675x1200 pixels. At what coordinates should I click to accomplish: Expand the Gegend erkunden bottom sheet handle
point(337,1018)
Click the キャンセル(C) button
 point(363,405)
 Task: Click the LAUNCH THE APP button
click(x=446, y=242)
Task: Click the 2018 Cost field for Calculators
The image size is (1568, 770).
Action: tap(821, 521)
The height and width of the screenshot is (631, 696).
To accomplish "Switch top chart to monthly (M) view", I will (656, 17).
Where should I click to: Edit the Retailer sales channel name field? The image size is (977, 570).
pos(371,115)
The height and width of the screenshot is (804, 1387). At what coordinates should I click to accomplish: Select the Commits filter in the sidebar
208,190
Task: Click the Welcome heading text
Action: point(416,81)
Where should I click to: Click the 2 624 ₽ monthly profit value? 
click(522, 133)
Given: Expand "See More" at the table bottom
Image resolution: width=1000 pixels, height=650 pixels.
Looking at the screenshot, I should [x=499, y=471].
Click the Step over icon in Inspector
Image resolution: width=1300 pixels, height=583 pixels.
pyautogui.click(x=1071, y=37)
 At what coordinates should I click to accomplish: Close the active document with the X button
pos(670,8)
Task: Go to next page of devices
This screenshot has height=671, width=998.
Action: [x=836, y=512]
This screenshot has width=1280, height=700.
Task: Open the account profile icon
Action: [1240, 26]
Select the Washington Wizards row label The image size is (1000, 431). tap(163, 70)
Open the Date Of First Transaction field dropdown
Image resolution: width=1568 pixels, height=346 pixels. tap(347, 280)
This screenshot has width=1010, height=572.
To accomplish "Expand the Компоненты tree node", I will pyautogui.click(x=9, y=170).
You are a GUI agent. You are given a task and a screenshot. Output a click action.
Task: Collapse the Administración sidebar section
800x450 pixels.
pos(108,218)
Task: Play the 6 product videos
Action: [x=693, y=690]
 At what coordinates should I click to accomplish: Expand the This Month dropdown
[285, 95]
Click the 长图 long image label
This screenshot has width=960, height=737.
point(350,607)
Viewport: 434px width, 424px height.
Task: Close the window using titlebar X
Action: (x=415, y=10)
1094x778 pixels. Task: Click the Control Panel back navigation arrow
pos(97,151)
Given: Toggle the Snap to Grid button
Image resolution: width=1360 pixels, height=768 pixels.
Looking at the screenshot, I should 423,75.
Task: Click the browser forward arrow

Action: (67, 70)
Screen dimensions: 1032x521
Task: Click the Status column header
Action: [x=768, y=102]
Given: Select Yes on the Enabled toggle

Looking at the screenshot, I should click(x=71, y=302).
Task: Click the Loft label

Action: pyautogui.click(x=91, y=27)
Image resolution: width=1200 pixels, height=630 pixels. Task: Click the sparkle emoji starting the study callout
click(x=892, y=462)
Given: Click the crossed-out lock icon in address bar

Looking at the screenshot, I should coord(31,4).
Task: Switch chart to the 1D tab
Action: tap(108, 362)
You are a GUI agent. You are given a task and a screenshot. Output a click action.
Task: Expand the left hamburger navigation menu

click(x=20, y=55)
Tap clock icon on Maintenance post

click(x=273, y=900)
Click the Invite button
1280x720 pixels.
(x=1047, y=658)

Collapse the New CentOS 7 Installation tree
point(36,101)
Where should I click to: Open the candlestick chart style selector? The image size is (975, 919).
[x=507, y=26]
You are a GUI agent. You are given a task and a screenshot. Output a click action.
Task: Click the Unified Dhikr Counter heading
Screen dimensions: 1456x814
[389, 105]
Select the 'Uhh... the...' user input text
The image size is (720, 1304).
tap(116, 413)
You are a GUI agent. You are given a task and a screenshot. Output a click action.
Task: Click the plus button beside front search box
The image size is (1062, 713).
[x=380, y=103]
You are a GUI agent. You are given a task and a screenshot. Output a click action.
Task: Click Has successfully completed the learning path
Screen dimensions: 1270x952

• **Task description**: Nothing in the data above should change. Please copy it all.

• **Solution for this task**:
675x1200 pixels. At what coordinates should I click to accomplish: Expand the Gegend erkunden bottom sheet handle
point(337,1018)
Click the キャンセル(C) button
 point(363,405)
 Task: Click the LAUNCH THE APP button
click(x=446, y=242)
Task: Click the 2018 Cost field for Calculators
The image size is (1568, 770).
Action: tap(821, 521)
The height and width of the screenshot is (631, 696).
To accomplish "Switch top chart to monthly (M) view", I will (656, 17).
Where should I click to: Edit the Retailer sales channel name field? The image size is (977, 570).
pos(371,115)
The height and width of the screenshot is (804, 1387). At what coordinates should I click to accomplish: Select the Commits filter in the sidebar
208,190
Task: Click the Welcome heading text
Action: point(416,81)
Where should I click to: Click the 2 624 ₽ monthly profit value? 
click(522, 133)
Given: Expand "See More" at the table bottom
Image resolution: width=1000 pixels, height=650 pixels.
Looking at the screenshot, I should [x=499, y=471].
Click the Step over icon in Inspector
Image resolution: width=1300 pixels, height=583 pixels.
pyautogui.click(x=1071, y=37)
 At what coordinates should I click to accomplish: Close the active document with the X button
pos(670,8)
Task: Go to next page of devices
This screenshot has height=671, width=998.
Action: [x=836, y=512]
This screenshot has width=1280, height=700.
Task: Open the account profile icon
Action: [1240, 26]
Select the Washington Wizards row label The image size is (1000, 431). tap(163, 70)
Open the Date Of First Transaction field dropdown
Image resolution: width=1568 pixels, height=346 pixels. tap(347, 280)
This screenshot has width=1010, height=572.
To accomplish "Expand the Компоненты tree node", I will pyautogui.click(x=9, y=170).
You are a GUI agent. You are given a task and a screenshot. Output a click action.
Task: Collapse the Administración sidebar section
800x450 pixels.
pos(108,218)
Task: Play the 6 product videos
Action: [x=693, y=690]
 At what coordinates should I click to accomplish: Expand the This Month dropdown
[285, 95]
Click the 长图 long image label
This screenshot has width=960, height=737.
point(350,607)
Viewport: 434px width, 424px height.
Task: Close the window using titlebar X
Action: (x=415, y=10)
1094x778 pixels. Task: Click the Control Panel back navigation arrow
pos(97,151)
Given: Toggle the Snap to Grid button
Image resolution: width=1360 pixels, height=768 pixels.
Looking at the screenshot, I should 423,75.
Task: Click the browser forward arrow

Action: (67, 70)
Screen dimensions: 1032x521
Task: Click the Status column header
Action: [x=768, y=102]
Given: Select Yes on the Enabled toggle

Looking at the screenshot, I should click(x=71, y=302).
Task: Click the Loft label

Action: pyautogui.click(x=91, y=27)
Image resolution: width=1200 pixels, height=630 pixels. Task: Click the sparkle emoji starting the study callout
click(x=892, y=462)
Given: Click the crossed-out lock icon in address bar

Looking at the screenshot, I should coord(31,4).
Task: Switch chart to the 1D tab
Action: tap(108, 362)
You are a GUI agent. You are given a task and a screenshot. Output a click action.
Task: Expand the left hamburger navigation menu

click(x=20, y=55)
Tap clock icon on Maintenance post

click(x=273, y=900)
Click the Invite button
1280x720 pixels.
(x=1047, y=658)

Collapse the New CentOS 7 Installation tree
point(36,101)
Where should I click to: Open the candlestick chart style selector? The image size is (975, 919).
[x=507, y=26]
You are a GUI agent. You are given a task and a screenshot. Output a click action.
Task: Click the Unified Dhikr Counter heading
Screen dimensions: 1456x814
[389, 105]
Select the 'Uhh... the...' user input text
The image size is (720, 1304).
tap(116, 413)
You are a GUI agent. You are given a task and a screenshot. Output a click action.
Task: Click the plus button beside front search box
The image size is (1062, 713).
[x=380, y=103]
You are a GUI agent. You are given a task and a screenshot. Output a click action.
Task: Click Has successfully completed the learning path
Screen dimensions: 1270x952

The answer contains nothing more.